The United States Congress designated the Craters of the Moon National Wilderness Area (map
) in 1970 and it now has a total of 43,243 acres
All of this wilderness is located in Idaho
and is managed by the National Park Service.
Between 15,000 and 2,100 years ago, repeated volcanic eruptions along the Great Rift spilled huge amounts of basalt lava across the Snake River Plain in south central Idaho. After the molten rock cooled, vast lava fields covering over 700 square miles remained, studded with numerous cinder cones and spatter cones, as well as hidden ice caves and lava tubes. While the landscape may appear black and barren, numerous hardy plants (many which bloom colorfully in spring and summer) and animals live in this dry region. Crepuscular (active at dawn and dust) animals include mule deer, coyotes, porcupines, mountain cottontails, jackrabbits, and many songbirds. Diurnal (active during the day) animals include ground squirrels, marmots, chipmunks, lizards, snakes, hawks, and eagles. Nocturnal animals include woodrats, skunks, foxes, bobcats, mountain lions, bats, nighthawks, owls, and most other small desert rodents. While volcanic activity is currently dormant geologists predict the lava will flow in this region again.

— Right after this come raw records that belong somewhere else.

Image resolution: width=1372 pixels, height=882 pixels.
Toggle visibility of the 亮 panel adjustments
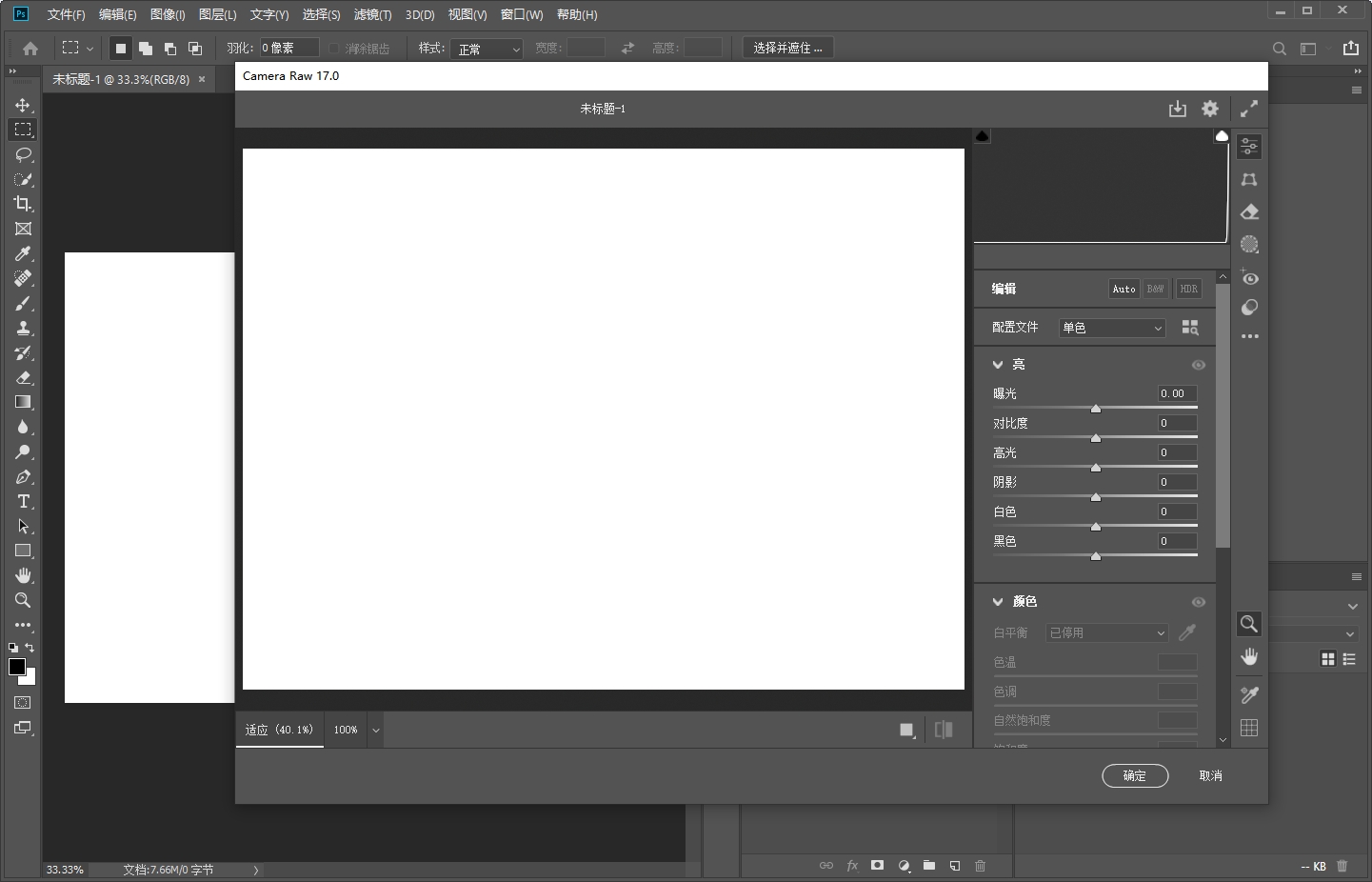tap(1199, 365)
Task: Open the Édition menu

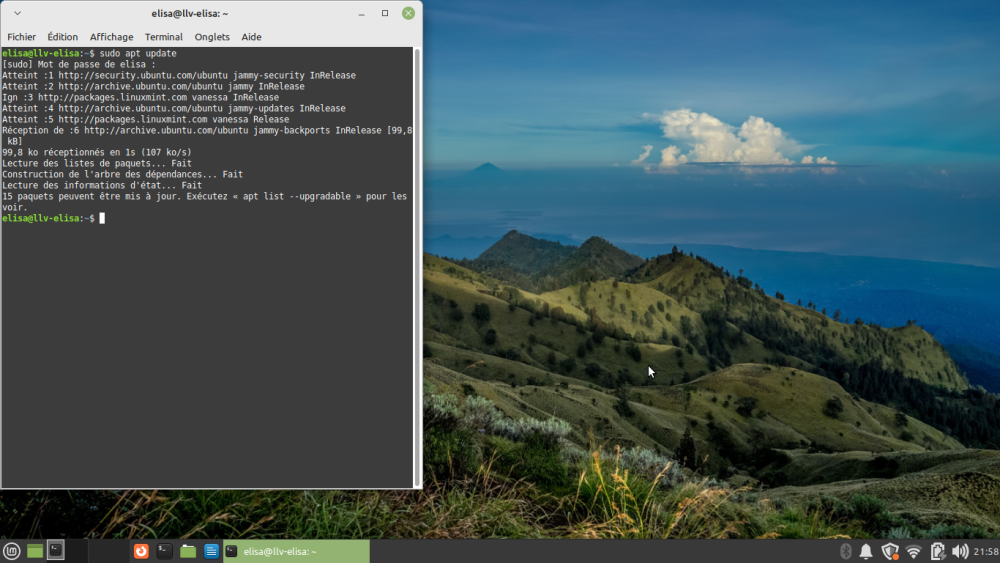Action: (63, 37)
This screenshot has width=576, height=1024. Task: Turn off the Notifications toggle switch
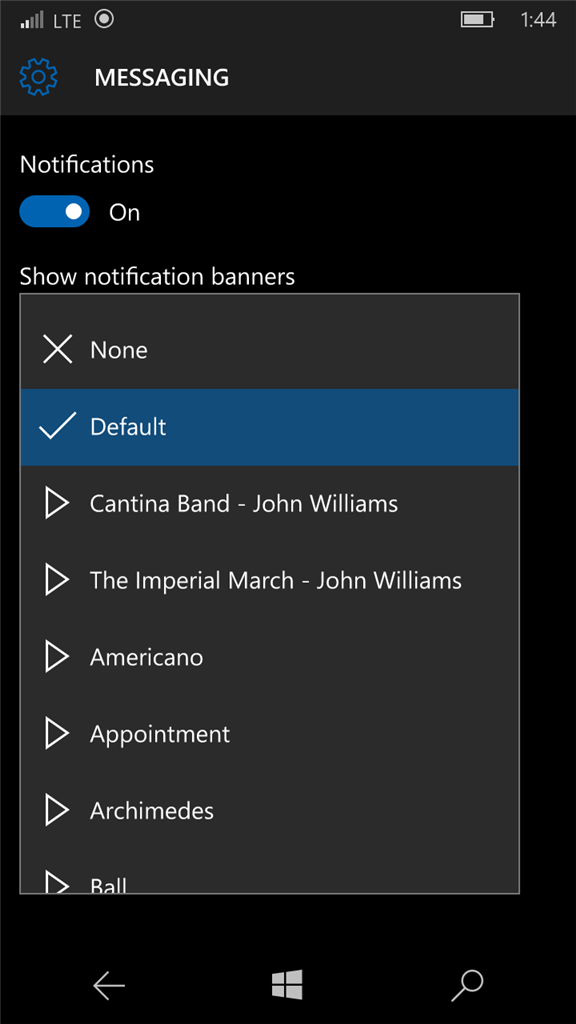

A portion of this astonishing landscape, about 83 square miles, was set aside as Craters of the Moon National Monument in 1924. In 2000, an additional 640 square miles of the surrounding Craters of the Moon and adjacent Wapi lava fields were added to the National Park System as Craters of the Moon National Preserve. Most of the Preserve has been recommended for wilderness designation.